INDIA – Grover Zampa Vineyards, the second largest winemaker in India is set to acquire the wine assets of United Spirits (USL) and Hindustan Construction Company (HCC) for US$9.49 million to bolster its sales in the region, reports Times of India.

Grover Zampa, backed by I-banker Ravi Viswanathan, a French national based in Singapore is looking to become the largest vineyard and wine producing company in India.

The market is dominated by Sula Vineyards, Nashik based producer of Chenin blanc, Sauvignon blanc, Riesling and Zinfandel grape varietals.

Sula, which held a market share of almost 70% in the Indian Wine Industry as of 2013, sells more than 1 million cases in a year whereas Grover Zampa sells 260,000 cases annually.

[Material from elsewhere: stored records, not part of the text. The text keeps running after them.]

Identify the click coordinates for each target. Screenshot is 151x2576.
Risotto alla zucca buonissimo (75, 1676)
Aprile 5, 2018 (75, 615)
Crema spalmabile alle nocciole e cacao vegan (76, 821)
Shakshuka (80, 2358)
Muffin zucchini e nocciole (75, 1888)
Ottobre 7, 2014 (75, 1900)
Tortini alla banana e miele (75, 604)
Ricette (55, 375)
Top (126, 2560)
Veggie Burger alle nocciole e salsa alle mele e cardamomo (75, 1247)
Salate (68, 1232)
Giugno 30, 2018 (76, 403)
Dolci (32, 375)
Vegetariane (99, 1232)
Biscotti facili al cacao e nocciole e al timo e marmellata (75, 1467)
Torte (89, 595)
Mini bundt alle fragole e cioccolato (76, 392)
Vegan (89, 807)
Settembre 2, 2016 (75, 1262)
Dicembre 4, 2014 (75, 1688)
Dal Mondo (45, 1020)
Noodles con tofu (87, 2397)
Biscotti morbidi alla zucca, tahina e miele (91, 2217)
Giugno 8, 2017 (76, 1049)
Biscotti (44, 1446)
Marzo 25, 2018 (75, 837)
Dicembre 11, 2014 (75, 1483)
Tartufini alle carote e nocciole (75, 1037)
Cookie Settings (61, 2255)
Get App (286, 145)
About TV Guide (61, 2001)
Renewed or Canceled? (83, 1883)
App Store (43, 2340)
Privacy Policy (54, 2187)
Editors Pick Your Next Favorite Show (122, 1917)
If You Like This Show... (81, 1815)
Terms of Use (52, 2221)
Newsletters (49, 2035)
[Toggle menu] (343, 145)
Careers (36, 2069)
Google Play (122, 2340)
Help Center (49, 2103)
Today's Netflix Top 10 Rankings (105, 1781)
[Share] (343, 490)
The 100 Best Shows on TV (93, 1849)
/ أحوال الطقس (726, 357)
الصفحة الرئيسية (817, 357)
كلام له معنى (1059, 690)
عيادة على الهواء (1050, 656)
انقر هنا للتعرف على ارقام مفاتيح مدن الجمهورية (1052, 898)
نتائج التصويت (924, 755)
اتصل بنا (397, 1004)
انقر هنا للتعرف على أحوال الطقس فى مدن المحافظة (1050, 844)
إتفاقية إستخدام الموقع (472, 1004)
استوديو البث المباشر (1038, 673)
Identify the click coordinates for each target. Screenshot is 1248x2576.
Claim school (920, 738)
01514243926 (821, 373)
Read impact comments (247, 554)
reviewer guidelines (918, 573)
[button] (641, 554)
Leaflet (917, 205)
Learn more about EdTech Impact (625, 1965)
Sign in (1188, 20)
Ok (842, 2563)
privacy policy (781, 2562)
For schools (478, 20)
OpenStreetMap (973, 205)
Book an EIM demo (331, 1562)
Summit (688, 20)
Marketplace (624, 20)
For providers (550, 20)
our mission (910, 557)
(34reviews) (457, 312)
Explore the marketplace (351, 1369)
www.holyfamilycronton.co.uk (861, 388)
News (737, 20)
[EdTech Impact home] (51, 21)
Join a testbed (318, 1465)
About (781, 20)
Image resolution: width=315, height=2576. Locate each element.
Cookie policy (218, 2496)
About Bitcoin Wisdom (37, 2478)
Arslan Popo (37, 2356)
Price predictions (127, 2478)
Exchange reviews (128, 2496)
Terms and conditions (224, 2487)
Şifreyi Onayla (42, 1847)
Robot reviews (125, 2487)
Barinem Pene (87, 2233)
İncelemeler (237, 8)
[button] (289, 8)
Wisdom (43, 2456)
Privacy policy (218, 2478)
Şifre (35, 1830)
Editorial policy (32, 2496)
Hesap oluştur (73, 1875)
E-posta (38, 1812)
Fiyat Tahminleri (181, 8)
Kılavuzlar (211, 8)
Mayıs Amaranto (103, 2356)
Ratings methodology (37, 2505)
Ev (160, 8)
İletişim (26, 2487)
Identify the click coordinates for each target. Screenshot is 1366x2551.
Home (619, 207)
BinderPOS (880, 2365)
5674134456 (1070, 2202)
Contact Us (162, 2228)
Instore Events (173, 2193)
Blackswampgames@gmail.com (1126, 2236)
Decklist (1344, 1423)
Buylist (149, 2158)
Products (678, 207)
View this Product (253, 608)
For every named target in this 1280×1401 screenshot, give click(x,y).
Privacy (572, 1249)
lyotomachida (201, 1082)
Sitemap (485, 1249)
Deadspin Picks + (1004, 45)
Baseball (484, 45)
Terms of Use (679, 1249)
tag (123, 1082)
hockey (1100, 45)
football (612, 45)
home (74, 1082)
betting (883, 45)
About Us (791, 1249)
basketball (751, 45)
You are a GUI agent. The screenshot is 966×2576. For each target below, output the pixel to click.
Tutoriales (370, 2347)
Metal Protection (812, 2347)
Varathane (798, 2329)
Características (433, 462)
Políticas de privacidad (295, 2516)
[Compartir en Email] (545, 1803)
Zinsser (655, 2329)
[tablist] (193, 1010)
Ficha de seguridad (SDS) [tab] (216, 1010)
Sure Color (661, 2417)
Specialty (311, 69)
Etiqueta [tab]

USL’s wine brand is Four Seasons, while HCC’s is Charosa.

Four Seasons’ vineyards is spread over 50 acres in Baramati, while Charosa’s winery is nestled amid 230-acre vineyards in Charosa village, both in Maharashtra.

Vijay Mallya, former Chairman and promoter of USL led the company into the wine business in 2006 in partnership with the Sharad Pawar family.

Grover Zampa (GZV), which has vineyards in Nandi Hills, Karnataka and in Nashik, Maharashtra, acquired the Bangalore-headquartered wine brand, Myra Vineyards earlier this month.

It also appointed Ajay Shetty as chief lifestyle officer of GZV, reporting to Group CEO Vivek Chandramohan.

Recently, GZV secured significant funding led by Singapore-based wine investor Ravi Viswanathan to construct a new winery in scenic Nandi Hills, which will house state-of-the-art production facilities as well as a wine tourism oasis. 

Following the successful close of its £1.1 billion (US$1.40 billion) tender offer for USL in 2014, Diageo seemed not interested in the wine business.

It acquired 54.7% of USL with an offer of 38 billion shares at 3,030 rupees, a premium of 18% to USL’s share in mid-April.

Diageo began talks with Mallya about USL in late 2008, but at that stage the Indian entrepreneur put what Diageo’s then chief executive, Paul Walsh, said was an ‘exaggerated value’ on USL.

HCC, promoted by Ajit Gulabchand, entered the wine business in 2014, but a change in strategy is because of losses and debts.